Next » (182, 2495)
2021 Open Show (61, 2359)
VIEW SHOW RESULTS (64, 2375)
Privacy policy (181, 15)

* * *

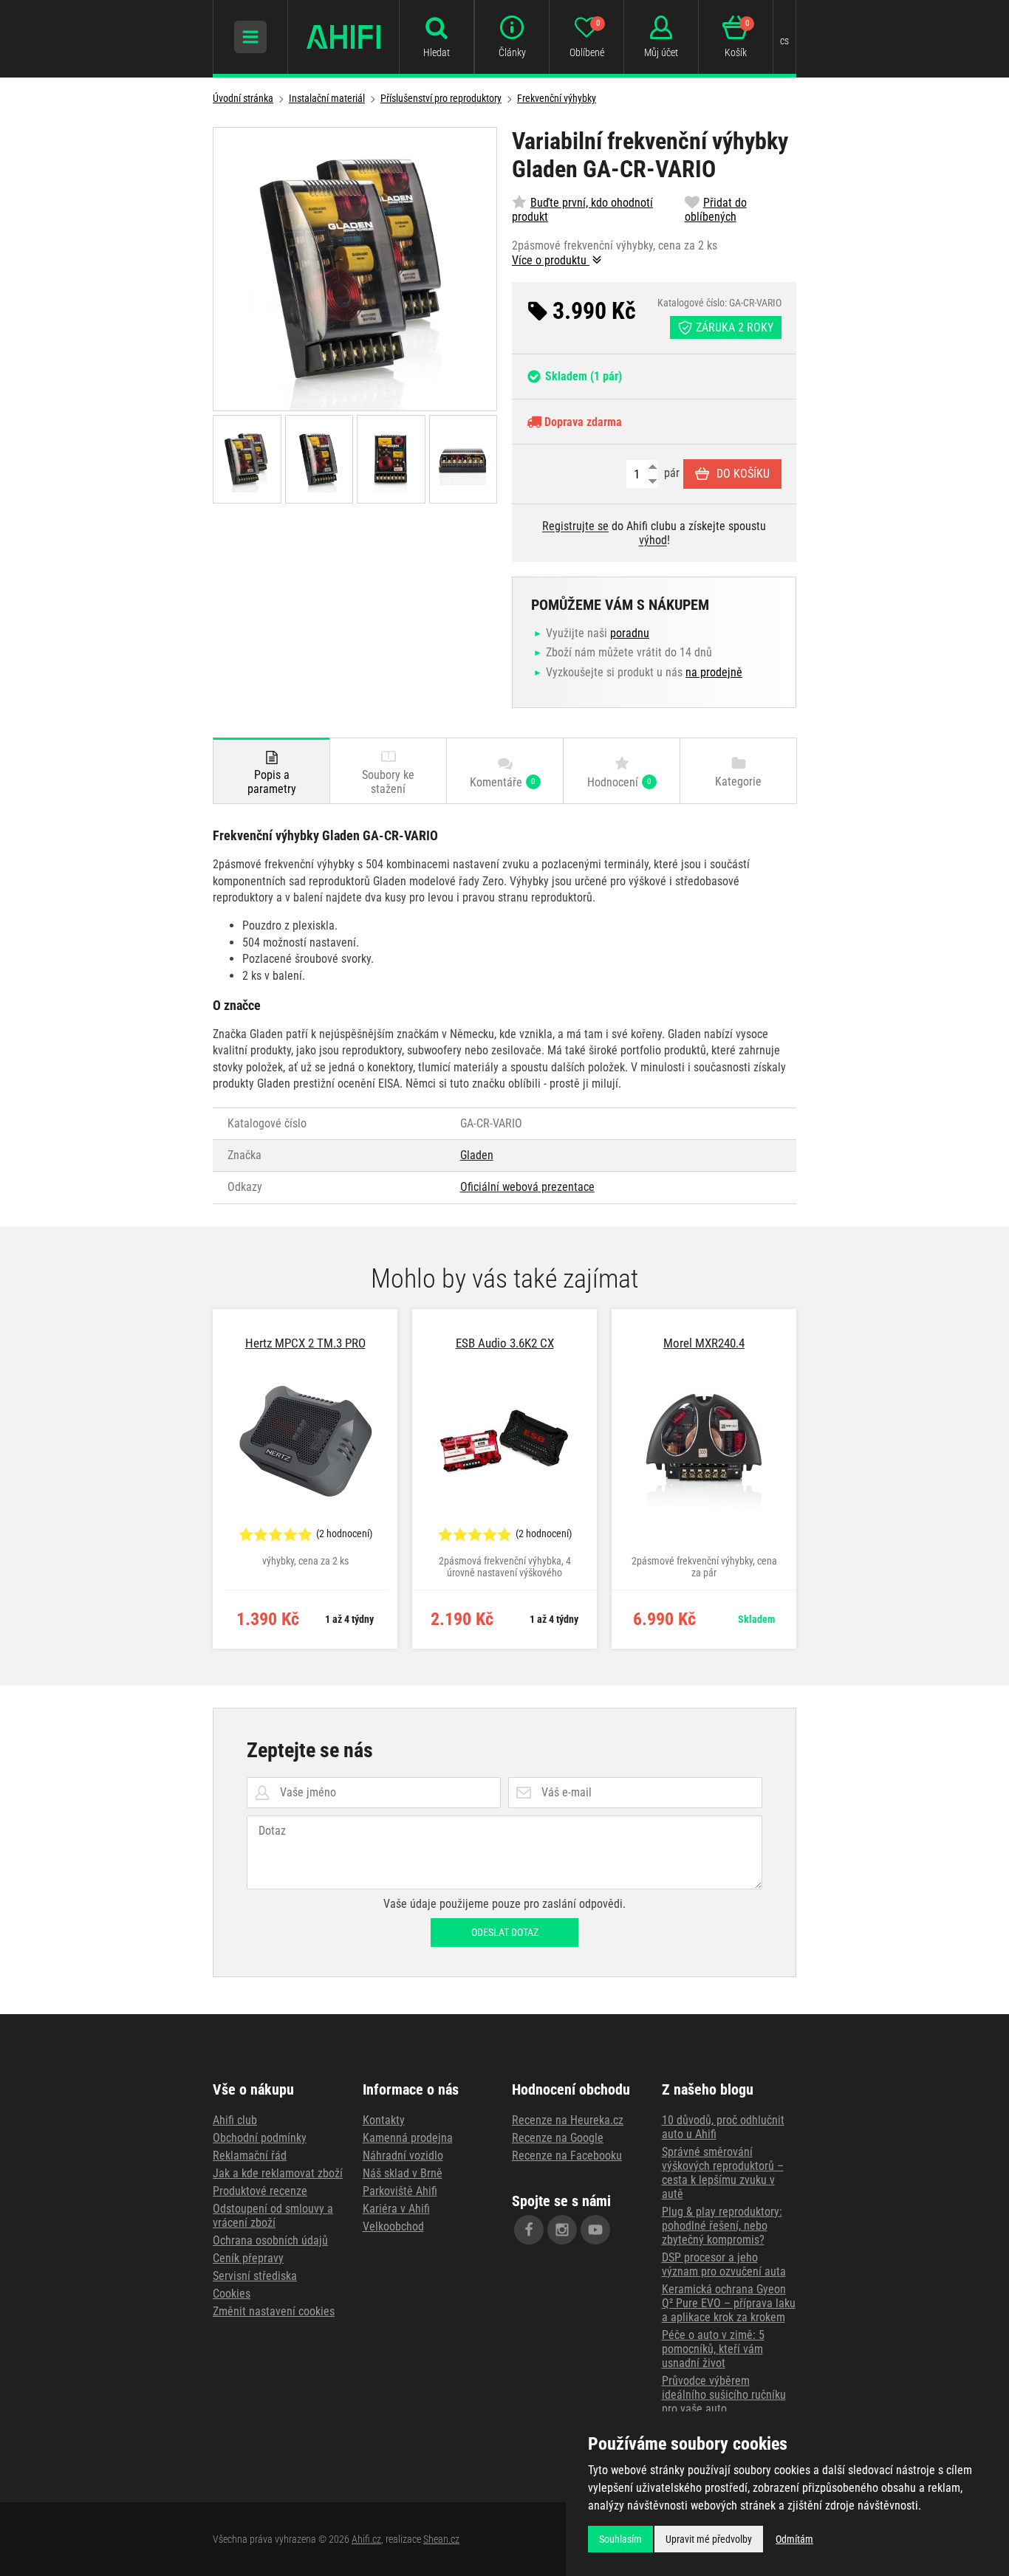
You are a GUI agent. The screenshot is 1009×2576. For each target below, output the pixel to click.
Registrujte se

• _Description of the task_:
Write down again, exactly as given, only the lines above that fall from the line with "2021 Open Show (61, 2359)" to the line with "Privacy policy (181, 15)", inclusive.

• _Answer_:
2021 Open Show (61, 2359)
VIEW SHOW RESULTS (64, 2375)
Privacy policy (181, 15)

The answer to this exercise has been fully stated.